Spastisite , uzuv hareketlerinde artan sertlik ve yavaşlık, belirli duruşların gelişimi, istemli kas gücünün zayıflığı ve uzuvların istemsiz ve bazen ağrılı spazmları ile bir ilişki ile karakterizedir . Ağrılı spazmlar, genel olarak MS'li kişilerin yaklaşık %15'ini etkiler. Bir fizyoterapist, pasif germe gibi tekniklerle spastisiteyi azaltmaya ve kontraktür gelişimini önlemeye yardımcı olabilir . THC ve CBD özleri, baklofen , dantrolen , diazepam ve tizanidinin klinik etkinliğine dair sınırlı da olsa kanıtlar vardır . En komplike vakalarda intratekal baklofen enjeksiyonları kullanılabilir. Dökümler , ateller veya özelleştirilmiş oturma yerleri gibi palyatif önlemler de vardır .

Konuşma

Konuşma sorunları arasında geveleyerek konuşma , düşük ses tonu ( disfoni ), konuşma hızında azalma ve seslerin artikülasyonu ile ilgili sorunlar ( dizartri ) bulunur. Benzer anatomik yapıları içerdiğinden ilgili bir problem yutma güçlüğüdür ( disfaji ).

enine miyelit

Bazı MS hastalarında tipik olarak vücudun alt yarısında hızlı bir uyuşma , halsizlik, bağırsak veya mesane disfonksiyonu ve/veya kas fonksiyonu kaybı gelişir . Bu, MS'nin omuriliğe saldırmasının sonucudur . Semptomlar ve belirtiler, dahil olan sinir kordonlarına ve tutulumun derecesine bağlıdır.

Tam iyileşme için prognoz genellikle kötüdür. Transvers miyelitten iyileşme genellikle başlangıcından sonraki 2. ve 12. haftalar arasında başlar ve bazı hastalarda 2 yıla kadar devam edebilir ve transvers miyelitli bireylerin %80 kadarında kalıcı sakatlıklar kalır.

Uzun yıllar boyunca çapraz miyelitin MS'in normal bir sonucu olduğu düşünülse de, anti-AQP4 ve anti-MOG biyobelirteçlerinin keşfinden beri öyle değildir. Şimdi TM, nöromiyelitis optikanın bir göstergesi ve MS teşhisine karşı kırmızı bir bayrak olarak kabul edilir .

Tremor ve ataksi

Tremor , vücudun bir veya daha fazla bölümünün ileri geri hareketlerini (salınımlarını) içeren, kasıtsız, biraz ritmik bir kas hareketidir. Tüm istemsiz hareketlerin en yaygın olanıdır ve eller, kollar, kafa, yüz, ses telleri, gövde ve bacakları etkileyebilir.

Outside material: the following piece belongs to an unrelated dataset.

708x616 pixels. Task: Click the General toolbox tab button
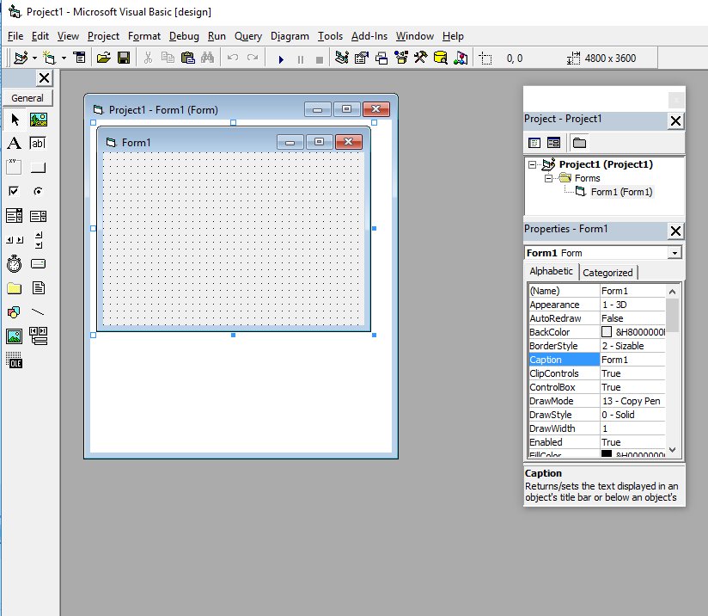tap(27, 98)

Ataksi , kas hareketlerinin kaba koordinasyonundaki başarısızlık nedeniyle uzuvların veya gövdenin kararsız ve sakar bir hareketidir. Ataksisi olan kişiler kollarında ve bacaklarında kas kontrolünde bir başarısızlık yaşarlar, bu da denge ve koordinasyon eksikliğine veya yürüme bozukluğuna neden olur .

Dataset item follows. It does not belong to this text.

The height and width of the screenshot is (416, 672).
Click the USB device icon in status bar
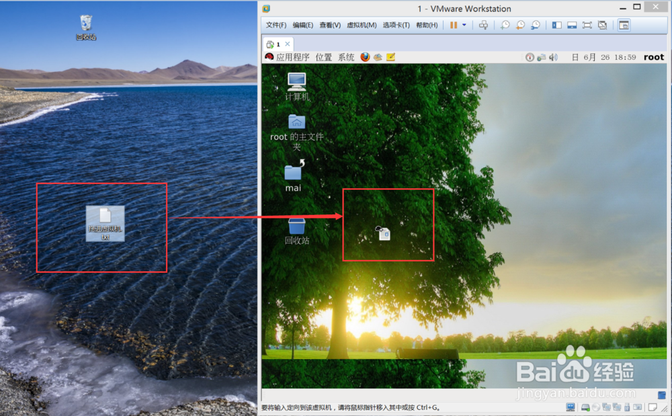click(626, 407)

Tremor ve ataksi MS'de sıktır ve hastaların %25-60'ında bulunur. Çok engelleyici ve utanç verici olabilirler ve yönetilmesi zordur. MS'de tremorun kökenini belirlemek zordur, ancak serebellar bağlantılarda hasar , zayıflık, spastisite gibi farklı faktörlerin bir karışımına bağlı olabilir .

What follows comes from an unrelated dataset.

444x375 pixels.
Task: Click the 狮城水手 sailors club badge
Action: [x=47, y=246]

Titreme tedavisi için birçok ilaç önerilmiştir; ancak etkinlikleri çok sınırlıdır. Bir miktar rahatlama sağladığı bildirilen ilaçlar izoniazid , karbamazepin , propranolol ve glutetimid'dir, ancak yayınlanmış etkililik kanıtları sınırlıdır. Fiziksel terapi titreme veya kullanımı her ne kadar ataksi için bir tedavi olarak gösterilmeyen ORTHESE cihazlar yardımcı olabilir. Bir örnek, hareketin ataletini arttırmak ve dolayısıyla titremeyi azaltmak için faydalı olabilecek ağırlıklarla bilek bandajlarının kullanılmasıdır . Günlük kullanım nesneleri de, yakalanması ve kullanılması daha kolay olacak şekilde uyarlanmıştır.

Tüm bu önlemler başarısız olursa hastalar talamus cerrahisi için adaydır . Bu tür bir ameliyat hem bir talamotomi hem de bir talamik uyarıcının implantasyonu olabilir . Komplikasyonlar sıktır (talamotomide %30 ve derin beyin stimülasyonunda %10) ve ataksi, dizartri ve hemiparezide kötüleşmeyi içerir . Talamotomi, inatçı MS tremoru için daha etkili bir cerrahi tedavidir, ancak lezyonlu cerrahi alan hastalarda kalıcı nörolojik defisitlerin daha yüksek insidansı, tercih edilen cerrahi strateji olarak derin beyin stimülasyonunun kullanımını destekler.